Created attachment 19087 [details] debug patch to find out where PSWT fails >ACPI Error (dswstate-0097): Result stack is empty! State=f74a5e00 [20080609] >ACPI Exception (dsutils-0645): AE_AML_NO_RETURN_VALUE, Missing or null operand >>ACPI Exception (dsutils-0762): AE_AML_NO_RETURN_VALUE, While creating Arg 0 >ACPI >Error (psparse-0530): Method parse/execution failed [\_TZ_.PSWT] (Node >f743b978), AE_AML_NO_RETURN_VALUE Alex, let's try to find out where PSWT fails (I think it's the key point of this bug) Would you please help to test the attached debug patch? And then attach the dmesg with this patch applied. Thanks Yakui and Lin, I didn't have a chance to try your patches yet. Sorry. I will have a go at them tomorrow. Which kernel do I have to apply them to, by the way? 2.6.27.7? --- Alex. > I will have a go at them tomorrow. Which kernel do I have
> to apply them to, by the way? 2.6.27.7?
2.6.27.7 is OK
Created attachment 19118 [details] dmesg of the vanilla 2.6.27.7 kernel with the "fan while AC is on" BIOS option disabled As it turns out, 2.6.27.7 does _not_ boot with the "fan while AC is on" BIOS option enabled (soft lockup). Booting the kernel with this option disabled, doesn't produce any remarkable output. No additional debug messages with the patch from #44 were spotted. I'm sure that the code was compiled in because of this: sudo strings /proc/kcore | grep 1188 Bug 11884 debug begin Bug 11884 debug end Anyway, dmesg's for the vanilla and patched kernels are attached. I'll try to apply this patch to 2.6.27.4 tomorrow. This is the latest version that I know of that boots with that BIOS option enabled. Thanks, --- Alex. Created attachment 19119 [details]
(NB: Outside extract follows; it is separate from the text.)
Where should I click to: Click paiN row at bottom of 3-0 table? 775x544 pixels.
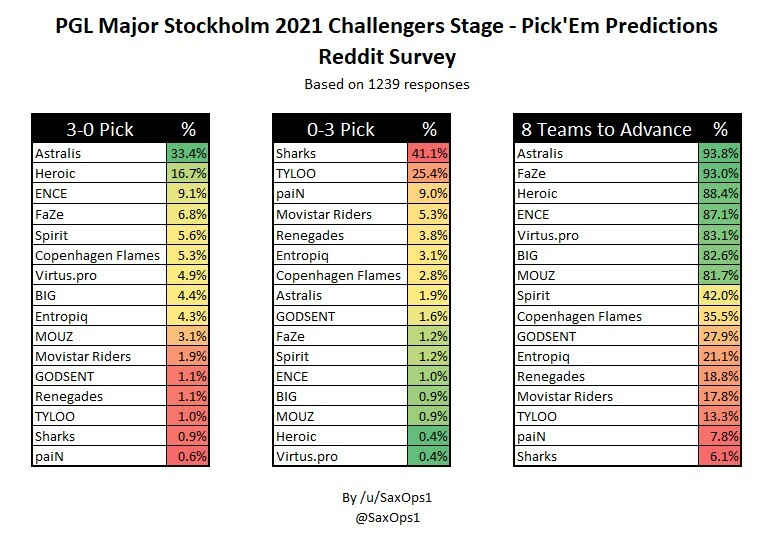tap(121, 456)
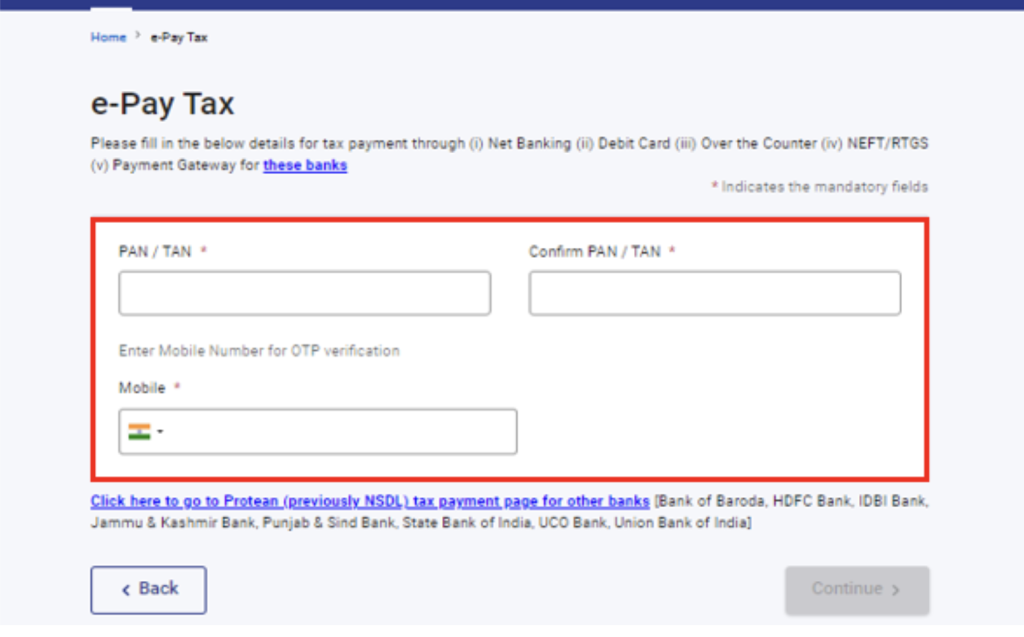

dmesg of the 2.6.27.7 kernel with patch from #44 applied and with the "fan while AC is on" BIOS option disabled
Created attachment 19133 [details]
dmesg of the 2.6.27.4 kernel with patch from #44 applied and with the "fan while AC is on" BIOS option enabled
OK, here is the output for the 2.6.27.4 kernel. What next?
--- Alex.
Created attachment 19134 [details]
dmesg of the 2.6.27.4 kernel with patch from #44 applied and with the "fan while AC is on" BIOS option disabled
(In reply to comment #49) > Created an attachment (id=19133) [details] > dmesg of the 2.6.27.4 kernel with patch from #44 applied and with the "fan > while AC is on" BIOS option enabled > > OK, here is the output for the 2.6.27.4 kernel. What next? > > --- Alex. > Thanks Alex, Sorry for delay, I just come back from vacation. Method(PSWT) { ... //PSWT fails here Store (DerefOf (Index (CUZO, 0x00)), Local0) ... } Created attachment 19222 [details]
debug patch
Store (DerefOf (Index (CUZO, 0x00)), Local0)
DerefOf Op push an object
--> something wrongs here, the object is popped before Store Op is executed
Store Op pop the object
Alex, please apply this debug patch to see who pops the object
I believe what is happening here is that the CUZO Package object has not been initialized and the DerefOf is failing because of this. Looking at the DSDT, CUZO is initialized in the RETD method. This method is called from two places: _SB_._INI and HWAK. So it would appear that \_SB_.PCI0.LPCB.EC0_._REG is being called before _SB_._INI is called, and CUZO is uninitialized. A quick workaround would be to statically initialize CUZO: Name (CUZO, Package (0x06) {0xFF,0xFF,0xFF,0xFF,0xFF,0xFF}) The real fix will be to figure out why the Embedded Controller _REG method is being called before the _INI methods are run. (Also, a better error code in this case would be appropriate.) Here is my test code that reproduces the problem. If MAIN is run first, it will fail. If INI is run before MAIN, MAIN will not fail. DefinitionBlock ("", "DSDT", 1, "Intel", "Test", 1) { Name (CUZO, Package (0x06) {}) Method (MAIN, 0, NotSerialized) { Store (DerefOf (Index (CUZO, 0x00)), Local0) Return () } Method (INI) { Store (0x00, Local0) While (LLess (Local0, 0x06)) { Store (0xFF, Index (CUZO, Local0)) Increment (Local0) } } } (In reply to comment #53) > A quick workaround would be to statically initialize CUZO: > > Name (CUZO, Package (0x06) {0xFF,0xFF,0xFF,0xFF,0xFF,0xFF}) > Alex, would you please help to test this quick workaround? See http://www.lesswatts.org/projects/acpi/overridingDSDT.php for info about custom DSDT. Created attachment 19245 [details]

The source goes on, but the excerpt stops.